The fact that you are having a mental breakdown does not mean that you’re crazy; it simply means you are at breaking point.
When we become so stressed out that there is no way back, we have a nervous breakdown.
We all have a limit and there’s only so much that you can cope with. Life has a nasty way of throwing so much at us, is it any wonder we find ourselves at the end of our tether?
You can no longer deal with all that stress and you feel you’re falling apart.
I hope to help you make sense of what is happening to you or someone you care about, I have personally had a mental breakdown or nervous breakdown, whichever you call it.
Have you ever found yourself saying “I am having a mental breakdown soon”?
You may feel like you’re ‘going crazy’ right now, but you will recover.

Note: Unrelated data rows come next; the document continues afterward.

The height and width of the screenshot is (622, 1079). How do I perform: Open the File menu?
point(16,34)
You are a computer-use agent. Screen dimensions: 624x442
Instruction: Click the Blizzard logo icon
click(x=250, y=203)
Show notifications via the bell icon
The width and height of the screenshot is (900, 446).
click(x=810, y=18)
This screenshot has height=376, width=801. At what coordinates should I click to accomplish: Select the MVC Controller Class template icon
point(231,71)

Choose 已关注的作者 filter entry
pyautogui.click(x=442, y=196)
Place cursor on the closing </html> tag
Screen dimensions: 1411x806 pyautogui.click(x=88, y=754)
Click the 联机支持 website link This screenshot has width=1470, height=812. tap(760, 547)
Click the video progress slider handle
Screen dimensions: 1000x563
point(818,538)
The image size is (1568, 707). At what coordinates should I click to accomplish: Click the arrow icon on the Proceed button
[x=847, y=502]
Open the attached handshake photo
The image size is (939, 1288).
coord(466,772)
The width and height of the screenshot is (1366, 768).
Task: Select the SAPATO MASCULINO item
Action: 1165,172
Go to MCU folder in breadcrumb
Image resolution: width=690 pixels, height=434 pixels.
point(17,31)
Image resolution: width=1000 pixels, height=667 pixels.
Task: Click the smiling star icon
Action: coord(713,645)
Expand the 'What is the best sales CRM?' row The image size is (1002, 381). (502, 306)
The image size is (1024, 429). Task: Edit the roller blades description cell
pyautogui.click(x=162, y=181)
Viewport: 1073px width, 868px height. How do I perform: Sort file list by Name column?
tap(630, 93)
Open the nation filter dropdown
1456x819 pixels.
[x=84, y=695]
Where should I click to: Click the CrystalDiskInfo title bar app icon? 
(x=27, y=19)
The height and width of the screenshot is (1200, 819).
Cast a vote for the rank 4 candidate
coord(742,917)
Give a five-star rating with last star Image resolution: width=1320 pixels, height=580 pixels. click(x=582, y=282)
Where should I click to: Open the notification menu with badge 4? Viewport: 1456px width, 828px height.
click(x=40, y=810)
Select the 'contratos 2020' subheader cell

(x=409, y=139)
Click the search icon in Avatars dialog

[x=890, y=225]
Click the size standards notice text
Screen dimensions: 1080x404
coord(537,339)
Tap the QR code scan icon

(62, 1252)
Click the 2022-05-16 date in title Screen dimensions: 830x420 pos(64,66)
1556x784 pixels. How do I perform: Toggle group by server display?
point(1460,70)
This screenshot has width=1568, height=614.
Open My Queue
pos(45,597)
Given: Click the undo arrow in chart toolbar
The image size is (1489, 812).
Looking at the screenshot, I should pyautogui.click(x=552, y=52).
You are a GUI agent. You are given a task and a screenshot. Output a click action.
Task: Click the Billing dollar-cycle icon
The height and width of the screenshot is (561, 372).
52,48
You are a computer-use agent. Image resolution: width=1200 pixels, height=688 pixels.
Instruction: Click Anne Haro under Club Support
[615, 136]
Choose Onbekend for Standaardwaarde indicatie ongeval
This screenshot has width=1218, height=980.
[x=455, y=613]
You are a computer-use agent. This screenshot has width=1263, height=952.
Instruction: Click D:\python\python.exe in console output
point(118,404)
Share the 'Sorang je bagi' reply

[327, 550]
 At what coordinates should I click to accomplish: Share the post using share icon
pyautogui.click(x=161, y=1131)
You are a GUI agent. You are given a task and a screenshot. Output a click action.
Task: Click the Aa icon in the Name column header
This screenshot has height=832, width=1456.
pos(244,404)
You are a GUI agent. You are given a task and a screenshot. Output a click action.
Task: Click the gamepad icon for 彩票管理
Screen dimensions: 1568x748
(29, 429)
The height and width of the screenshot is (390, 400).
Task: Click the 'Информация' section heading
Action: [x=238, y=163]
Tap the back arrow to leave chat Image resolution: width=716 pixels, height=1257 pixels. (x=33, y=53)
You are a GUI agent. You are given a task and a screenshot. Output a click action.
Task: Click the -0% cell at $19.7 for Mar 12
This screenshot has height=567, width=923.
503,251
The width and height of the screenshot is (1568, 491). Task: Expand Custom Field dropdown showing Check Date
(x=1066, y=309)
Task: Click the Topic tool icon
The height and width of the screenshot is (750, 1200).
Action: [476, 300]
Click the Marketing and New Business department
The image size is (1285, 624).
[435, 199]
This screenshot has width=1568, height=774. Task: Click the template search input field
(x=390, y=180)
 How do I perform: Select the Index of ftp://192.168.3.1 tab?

The symptoms of a burnout will disappear and you’ll no longer feel that you can’t cope anymore. It just won’t happen overnight.
Mental breakdown (also known as a nervous breakdown) is a colloquial term for an acute, time-limited psychiatric disorder that manifests primarily as severe stress-induced depression, anxiety or dissociation in a previously functional individual, to the extent that they are no longer able to function on a day-to-day basis until the disorder is resolved.
A mental breakdown is defined by its temporary nature, and often closely tied to psychological burnout, severe overwork, sleep deprivation and similar stressors, which combine to temporarily overwhelm an individual with otherwise sound mental faculties.
Yet, medically, ‘mental breakdowns’ don’t exist. If you go to the doctor or a mental health professional about how you’re feeling, they won’t use that word. They are more likely to use terms such as having a ‘mental health crisis’ or ‘reaching crisis point’.
Am I having a mental breakdown?
Symptoms vary from person to person, as does the idea of what a mental health crisis *is*. But common experiences include:
- Feeling anxious, worried or scared
- Feeling very low and negative about everything in your life
- Feeling withdrawn and finding it difficult to get involved in things you would normally do
- Finding it difficult to leave the house
- Getting tearful and sad and upset very easily
- Feeling like your life is out of control, or having thoughts and feelings that are very out of character
- Overwhelmingly, having a strong sense of just not feeling your normal self
Generally, when people talk about having a breakdown, what they mean is the feelings they are experiencing are so intense and so scary, they really cannot cope with things anymore.
If you’re concerned that you’re having a mental breakdown, get help. If you have a primary care doctor, talk to him or her about your signs and symptoms or seek help from a mental health provider.